1Q18 came below expectations accounting for 13% each of our and consensus full-year estimates, due to slower-thanexpected billings from construction and property division. Property sales of RM101.0m are also behind our and management targets of RM1.0b each. Lowered FY18-19E core earnings by 18-23%. Maintain OUTPERFORM with a lower SoP-Target Price of RM0.700 (previously, RM0.900).
Below expectations. 1Q18 Core Net Profit (CNP) of RM21.6m came in weaker than expected, which only accounts for 13% each of our and consensus full-year estimates. We believe the shortfall could be due to slower-than-expected billings from construction and property division. Property sales of RM101m are also below our and management targets of RM1.0b each. No dividends declared as expected.
Results highlight. 1Q18 CNP improved by 107%, YoY despite revenue declining by 19% attributable to: (i) sharp reduction in net interest cost by 88%, (ii) better contribution from associates and joint venture, and (iii) improvements in construction margin by 7ppt to 8%. We opine that MRCB could deliver a better performance if not being dragged down by its property division in which margin came off by 10ppt to 11% coupled with a lower property revenue (-9%). QoQ, 1Q18 CNP came off by 52% due to compression in margin of 21ppt for both property and construction divisions, down to 11% and 8%, respectively.

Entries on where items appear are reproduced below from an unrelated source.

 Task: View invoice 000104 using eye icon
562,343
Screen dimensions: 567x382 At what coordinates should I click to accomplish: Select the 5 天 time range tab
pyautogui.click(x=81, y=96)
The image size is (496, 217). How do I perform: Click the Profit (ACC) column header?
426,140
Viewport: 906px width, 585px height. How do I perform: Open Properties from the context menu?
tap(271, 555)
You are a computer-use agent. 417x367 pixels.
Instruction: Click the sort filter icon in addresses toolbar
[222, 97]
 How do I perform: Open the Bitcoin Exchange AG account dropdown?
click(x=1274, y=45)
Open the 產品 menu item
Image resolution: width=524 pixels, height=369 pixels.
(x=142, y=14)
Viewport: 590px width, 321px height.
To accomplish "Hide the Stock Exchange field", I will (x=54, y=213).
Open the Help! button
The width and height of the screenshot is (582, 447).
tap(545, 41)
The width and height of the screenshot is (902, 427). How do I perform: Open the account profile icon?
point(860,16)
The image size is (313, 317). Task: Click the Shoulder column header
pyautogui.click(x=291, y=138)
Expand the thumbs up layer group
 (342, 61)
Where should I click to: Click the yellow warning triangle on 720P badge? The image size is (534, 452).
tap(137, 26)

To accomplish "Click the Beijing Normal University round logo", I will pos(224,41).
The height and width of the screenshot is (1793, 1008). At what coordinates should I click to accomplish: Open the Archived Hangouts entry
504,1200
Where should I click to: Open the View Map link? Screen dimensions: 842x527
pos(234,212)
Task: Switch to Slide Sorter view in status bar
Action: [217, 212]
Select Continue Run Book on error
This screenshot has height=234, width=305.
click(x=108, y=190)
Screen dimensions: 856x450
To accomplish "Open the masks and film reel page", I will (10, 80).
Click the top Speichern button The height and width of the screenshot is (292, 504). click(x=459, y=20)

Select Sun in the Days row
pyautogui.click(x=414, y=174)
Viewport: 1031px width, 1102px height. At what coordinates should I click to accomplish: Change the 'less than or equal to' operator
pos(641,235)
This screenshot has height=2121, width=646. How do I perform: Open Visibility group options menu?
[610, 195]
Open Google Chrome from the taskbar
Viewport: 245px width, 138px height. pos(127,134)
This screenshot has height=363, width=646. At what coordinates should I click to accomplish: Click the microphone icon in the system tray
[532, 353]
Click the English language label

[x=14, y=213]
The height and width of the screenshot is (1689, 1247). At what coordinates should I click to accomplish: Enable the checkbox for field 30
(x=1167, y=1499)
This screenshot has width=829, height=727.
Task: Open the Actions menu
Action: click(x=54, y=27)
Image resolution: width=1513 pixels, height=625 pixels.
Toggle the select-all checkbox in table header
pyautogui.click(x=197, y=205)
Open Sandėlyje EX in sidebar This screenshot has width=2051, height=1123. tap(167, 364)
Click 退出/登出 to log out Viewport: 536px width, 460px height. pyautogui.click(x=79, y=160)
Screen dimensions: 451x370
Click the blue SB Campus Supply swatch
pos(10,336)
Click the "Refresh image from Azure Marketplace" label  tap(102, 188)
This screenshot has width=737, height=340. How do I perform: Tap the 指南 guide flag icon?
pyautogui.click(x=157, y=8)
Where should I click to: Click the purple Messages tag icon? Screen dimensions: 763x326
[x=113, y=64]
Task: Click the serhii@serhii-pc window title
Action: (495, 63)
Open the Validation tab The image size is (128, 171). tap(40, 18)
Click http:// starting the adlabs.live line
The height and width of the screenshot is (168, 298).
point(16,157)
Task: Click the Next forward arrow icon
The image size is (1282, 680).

Con-call key takes. Management remains hopeful that LRT3 would progress as planned amid market concerns that it would be scrapped like MRT3. That said, management been having active discussion with the government to reach an amicable solution on EDL highway, which toll collections have been abolished since 1st Jan 2018 and is now classified as a federal road. We believe that it is unlikely for the government to scrap LRT3 unlike MRT3 as the project is already in progress, and opine that the government should prioritise the privatisation of EDL highway as its toll collections have already been abolished, which is part of their manifesto.
Outlook. In the near term, MRCB’s remaining external construction order-book stands at c.RM4.9b, and coupled with c.RM1.6b unbilled property sales, these numbers will provide the group 3-4 years of earnings visibility. Going forward, management is still keeping their sales target of RM1.0b for FY18 backed by previous launches, i.e. Sentral Residences and 9 Seputeh. Construction and property division aside, management remains hopeful to dispose its EDL highway in FY18.
Earnings review. In light of its weaker sales and slower billings, we revised our FY18-19E core earnings down by 18-23% as we reduced our FY18-19E sales target by 20-22% to RM843.5-938.3m.
OUTPERFORM maintained. Despite disappointment in earnings, we reiterate OUTPERFORM on the stock with a lower Target Price of RM0.700 (from RM0.900) as we further widen our property RNAV discount from 68% to 70% and company holding discount to 20% (previously, 5%). Our TP implies FY18E PBV of 0.7x which at its through level of 0.7x since 2009, and we believe that it is justified given improving earnings and the potential disposal of EDL highway.
Downside risks to our call include: (i) weaker-than-expected property sales, (ii) higher-than-expected administrative cost, (iii) negative real estate policies, and (iv) tighter lending environment.